• [Exercise instructions]: From the first line to the last, print the records exactly.

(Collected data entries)
'''
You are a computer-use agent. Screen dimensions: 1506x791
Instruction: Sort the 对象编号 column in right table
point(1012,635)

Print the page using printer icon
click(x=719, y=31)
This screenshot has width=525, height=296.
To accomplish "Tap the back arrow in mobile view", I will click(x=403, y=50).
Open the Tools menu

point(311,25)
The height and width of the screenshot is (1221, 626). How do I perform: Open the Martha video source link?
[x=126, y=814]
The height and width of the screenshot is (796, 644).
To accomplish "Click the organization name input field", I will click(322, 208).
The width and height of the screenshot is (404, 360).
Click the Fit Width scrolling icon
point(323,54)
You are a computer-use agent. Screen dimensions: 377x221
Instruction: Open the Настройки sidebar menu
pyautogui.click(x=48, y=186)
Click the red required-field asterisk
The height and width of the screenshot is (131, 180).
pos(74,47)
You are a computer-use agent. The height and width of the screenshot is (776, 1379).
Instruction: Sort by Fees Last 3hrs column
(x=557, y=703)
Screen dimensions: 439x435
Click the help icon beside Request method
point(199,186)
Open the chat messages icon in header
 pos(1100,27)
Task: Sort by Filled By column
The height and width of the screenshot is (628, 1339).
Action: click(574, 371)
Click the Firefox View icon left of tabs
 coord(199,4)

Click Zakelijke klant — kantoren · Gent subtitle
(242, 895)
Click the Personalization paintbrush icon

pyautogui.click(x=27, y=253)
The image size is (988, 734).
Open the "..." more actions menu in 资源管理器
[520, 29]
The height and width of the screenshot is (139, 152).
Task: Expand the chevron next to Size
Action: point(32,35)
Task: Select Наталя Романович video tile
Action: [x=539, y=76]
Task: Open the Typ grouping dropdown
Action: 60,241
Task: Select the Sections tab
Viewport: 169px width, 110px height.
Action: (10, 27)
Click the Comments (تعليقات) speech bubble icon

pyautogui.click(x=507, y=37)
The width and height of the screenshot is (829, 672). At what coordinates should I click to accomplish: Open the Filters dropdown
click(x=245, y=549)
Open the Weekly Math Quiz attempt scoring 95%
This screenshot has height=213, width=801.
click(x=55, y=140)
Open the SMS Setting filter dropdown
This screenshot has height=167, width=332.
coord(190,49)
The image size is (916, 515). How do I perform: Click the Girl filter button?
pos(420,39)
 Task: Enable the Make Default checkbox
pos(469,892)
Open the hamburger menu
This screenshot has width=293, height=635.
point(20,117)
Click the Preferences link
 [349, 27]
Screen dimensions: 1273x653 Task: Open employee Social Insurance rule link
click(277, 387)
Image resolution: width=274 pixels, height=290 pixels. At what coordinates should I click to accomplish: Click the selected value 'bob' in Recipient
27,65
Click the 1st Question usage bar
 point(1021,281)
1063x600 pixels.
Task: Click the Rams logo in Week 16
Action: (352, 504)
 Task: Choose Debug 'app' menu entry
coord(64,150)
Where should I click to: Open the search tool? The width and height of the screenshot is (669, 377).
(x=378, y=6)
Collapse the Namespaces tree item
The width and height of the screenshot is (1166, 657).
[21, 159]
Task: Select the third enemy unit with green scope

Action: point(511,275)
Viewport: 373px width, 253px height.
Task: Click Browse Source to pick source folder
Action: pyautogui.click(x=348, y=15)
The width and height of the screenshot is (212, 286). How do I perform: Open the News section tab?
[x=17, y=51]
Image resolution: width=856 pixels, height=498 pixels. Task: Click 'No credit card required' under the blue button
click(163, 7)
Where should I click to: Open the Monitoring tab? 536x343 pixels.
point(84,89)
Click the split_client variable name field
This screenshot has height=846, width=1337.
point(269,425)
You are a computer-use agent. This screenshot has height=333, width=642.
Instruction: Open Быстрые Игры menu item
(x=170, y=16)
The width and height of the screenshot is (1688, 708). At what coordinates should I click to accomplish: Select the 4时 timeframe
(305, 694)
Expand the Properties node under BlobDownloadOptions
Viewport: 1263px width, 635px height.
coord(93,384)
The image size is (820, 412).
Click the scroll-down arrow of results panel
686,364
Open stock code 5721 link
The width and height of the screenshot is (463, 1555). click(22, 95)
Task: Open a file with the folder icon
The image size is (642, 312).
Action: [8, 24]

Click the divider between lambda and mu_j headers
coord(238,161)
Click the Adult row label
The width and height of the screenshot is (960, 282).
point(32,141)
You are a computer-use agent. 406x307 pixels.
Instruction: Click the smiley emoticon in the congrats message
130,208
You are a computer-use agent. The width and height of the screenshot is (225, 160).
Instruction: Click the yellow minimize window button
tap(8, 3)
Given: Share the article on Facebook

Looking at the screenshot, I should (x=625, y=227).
'''
• [Task response]:
You are a computer-use agent. Screen dimensions: 1506x791
Instruction: Sort the 对象编号 column in right table
point(1012,635)

Print the page using printer icon
click(x=719, y=31)
This screenshot has width=525, height=296.
To accomplish "Tap the back arrow in mobile view", I will click(x=403, y=50).
Open the Tools menu

point(311,25)
The height and width of the screenshot is (1221, 626). How do I perform: Open the Martha video source link?
[x=126, y=814]
The height and width of the screenshot is (796, 644).
To accomplish "Click the organization name input field", I will click(322, 208).
The width and height of the screenshot is (404, 360).
Click the Fit Width scrolling icon
point(323,54)
You are a computer-use agent. Screen dimensions: 377x221
Instruction: Open the Настройки sidebar menu
pyautogui.click(x=48, y=186)
Click the red required-field asterisk
The height and width of the screenshot is (131, 180).
pos(74,47)
You are a computer-use agent. The height and width of the screenshot is (776, 1379).
Instruction: Sort by Fees Last 3hrs column
(x=557, y=703)
Screen dimensions: 439x435
Click the help icon beside Request method
point(199,186)
Open the chat messages icon in header
 pos(1100,27)
Task: Sort by Filled By column
The height and width of the screenshot is (628, 1339).
Action: click(574, 371)
Click the Firefox View icon left of tabs
 coord(199,4)

Click Zakelijke klant — kantoren · Gent subtitle
(242, 895)
Click the Personalization paintbrush icon

pyautogui.click(x=27, y=253)
The image size is (988, 734).
Open the "..." more actions menu in 资源管理器
[520, 29]
The height and width of the screenshot is (139, 152).
Task: Expand the chevron next to Size
Action: point(32,35)
Task: Select Наталя Романович video tile
Action: [x=539, y=76]
Task: Open the Typ grouping dropdown
Action: 60,241
Task: Select the Sections tab
Viewport: 169px width, 110px height.
Action: (10, 27)
Click the Comments (تعليقات) speech bubble icon

pyautogui.click(x=507, y=37)
The width and height of the screenshot is (829, 672). At what coordinates should I click to accomplish: Open the Filters dropdown
click(x=245, y=549)
Open the Weekly Math Quiz attempt scoring 95%
This screenshot has height=213, width=801.
click(x=55, y=140)
Open the SMS Setting filter dropdown
This screenshot has height=167, width=332.
coord(190,49)
The image size is (916, 515). How do I perform: Click the Girl filter button?
pos(420,39)
 Task: Enable the Make Default checkbox
pos(469,892)
Open the hamburger menu
This screenshot has width=293, height=635.
point(20,117)
Click the Preferences link
 [349, 27]
Screen dimensions: 1273x653 Task: Open employee Social Insurance rule link
click(277, 387)
Image resolution: width=274 pixels, height=290 pixels. At what coordinates should I click to accomplish: Click the selected value 'bob' in Recipient
27,65
Click the 1st Question usage bar
 point(1021,281)
1063x600 pixels.
Task: Click the Rams logo in Week 16
Action: (352, 504)
 Task: Choose Debug 'app' menu entry
coord(64,150)
Where should I click to: Open the search tool? The width and height of the screenshot is (669, 377).
(x=378, y=6)
Collapse the Namespaces tree item
The width and height of the screenshot is (1166, 657).
[21, 159]
Task: Select the third enemy unit with green scope

Action: point(511,275)
Viewport: 373px width, 253px height.
Task: Click Browse Source to pick source folder
Action: pyautogui.click(x=348, y=15)
The width and height of the screenshot is (212, 286). How do I perform: Open the News section tab?
[x=17, y=51]
Image resolution: width=856 pixels, height=498 pixels. Task: Click 'No credit card required' under the blue button
click(163, 7)
Where should I click to: Open the Monitoring tab? 536x343 pixels.
point(84,89)
Click the split_client variable name field
This screenshot has height=846, width=1337.
point(269,425)
You are a computer-use agent. This screenshot has height=333, width=642.
Instruction: Open Быстрые Игры menu item
(x=170, y=16)
The width and height of the screenshot is (1688, 708). At what coordinates should I click to accomplish: Select the 4时 timeframe
(305, 694)
Expand the Properties node under BlobDownloadOptions
Viewport: 1263px width, 635px height.
coord(93,384)
The image size is (820, 412).
Click the scroll-down arrow of results panel
686,364
Open stock code 5721 link
The width and height of the screenshot is (463, 1555). click(22, 95)
Task: Open a file with the folder icon
The image size is (642, 312).
Action: [8, 24]

Click the divider between lambda and mu_j headers
coord(238,161)
Click the Adult row label
The width and height of the screenshot is (960, 282).
point(32,141)
You are a computer-use agent. 406x307 pixels.
Instruction: Click the smiley emoticon in the congrats message
130,208
You are a computer-use agent. The width and height of the screenshot is (225, 160).
Instruction: Click the yellow minimize window button
tap(8, 3)
Given: Share the article on Facebook

Looking at the screenshot, I should (x=625, y=227).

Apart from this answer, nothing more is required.